The Nationalist Members of Parliament for Northern Ireland (representing constituencies which did not boycott the recent elections) met in Dublin and issued a statement as follows: " We note with pleasure the way in which the recent agreement between the Governments of Eire and Britain have been received by several well-known Unionists, who have expressed their desire for some form of unity between the Governments of the Six and Twenty-six Counties respectively.
" In view of the success which has attended the recent London negotiations, we appeal to all people of goodwill to join in a common effort to secure the union of our country. We observe that the British Government is so troubled about the affairs of Czechoslovakia that she has strongly recommended that the grievances of the German-Bohemia minority should be removed and that they be given full national autonomy in administrative matters. Their disabilities are very similar to those of Northern Irish Nationalists.
" We regret that the British Government has not, so far, made any recommendation to the Northern Government in its penal treatment of the large Nationalist minority, and expressed no disapproval of the policy of sectarianism in which it has been engaged since 1921, despite the specific prohibition in the Government of Ireland Act, 1920.
"Asked to approach ehe British Government in the matter of a reduction of the land annuities, Lord Craigavon has admitted that he has made no move in that direction and does not indicate That he is willing to do so in the future.
He has, however, promised to consider another grievance, viz., to provide residents of the Six Counties with easier means of divorce. We do not think the tenant farmers or workers of the Six Counties, whatever their beliefs, will regard this concession with much favour, and certainly not as an equivalent for paying the high rents so many of them are still obliged to pay."

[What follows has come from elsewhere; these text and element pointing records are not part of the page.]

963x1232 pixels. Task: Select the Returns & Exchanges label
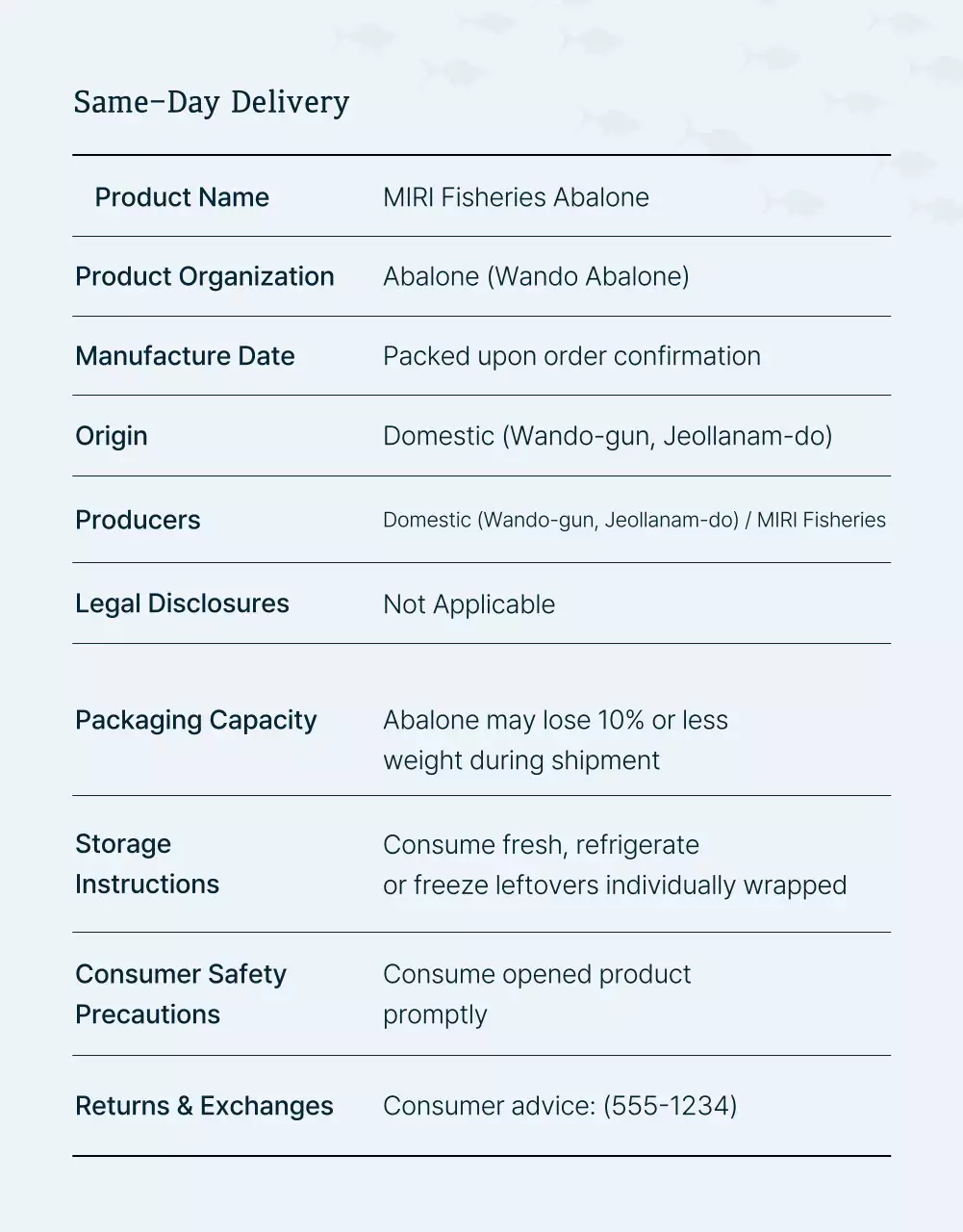204,1106
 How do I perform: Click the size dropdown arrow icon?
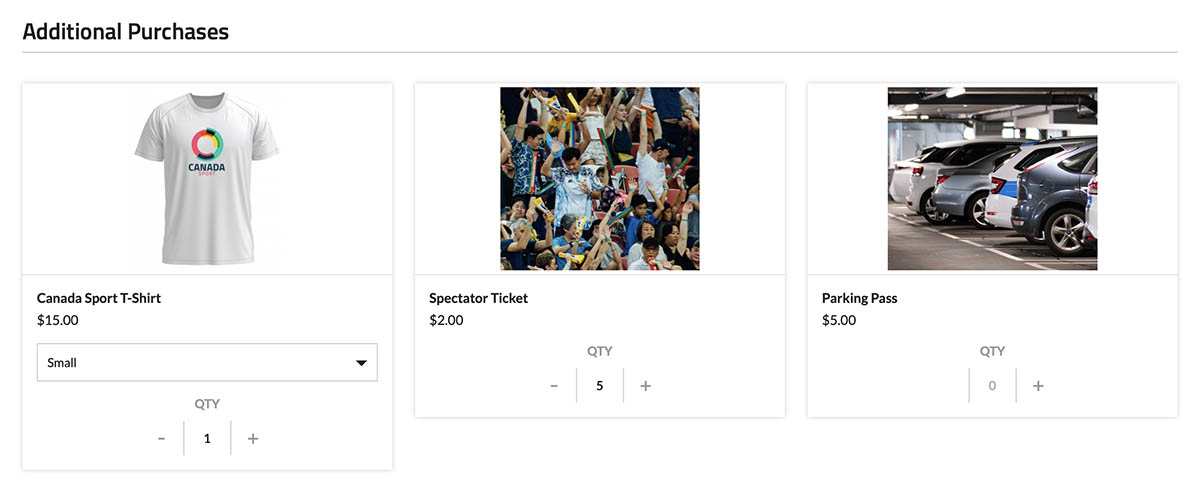point(361,363)
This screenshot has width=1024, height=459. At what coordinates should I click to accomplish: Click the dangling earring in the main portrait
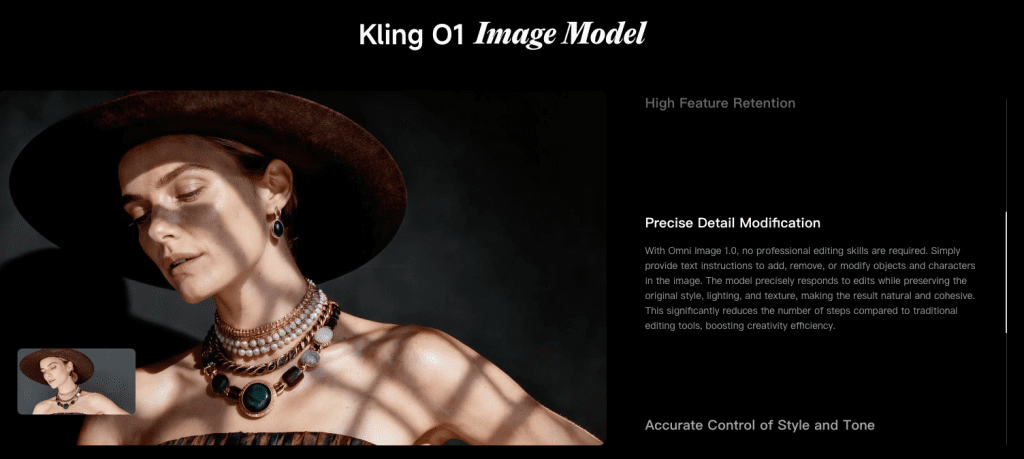(278, 224)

The ironic final paragraph refers to a movement in Belfast to legalise easy divorce—a disgusting proposal in which the decent Protestant Unionists will support the Nationalist protest. There are great forces of decency that soon will throw themselves on the side of Irish union for the moral reason alone, or I greatly underestimate the Northern Protestants. There is, of course, no divorce in that part of Ireland which is under Irish sovereignty. and this fact must tell in unity's favour among the good-living majority of Ulstermen.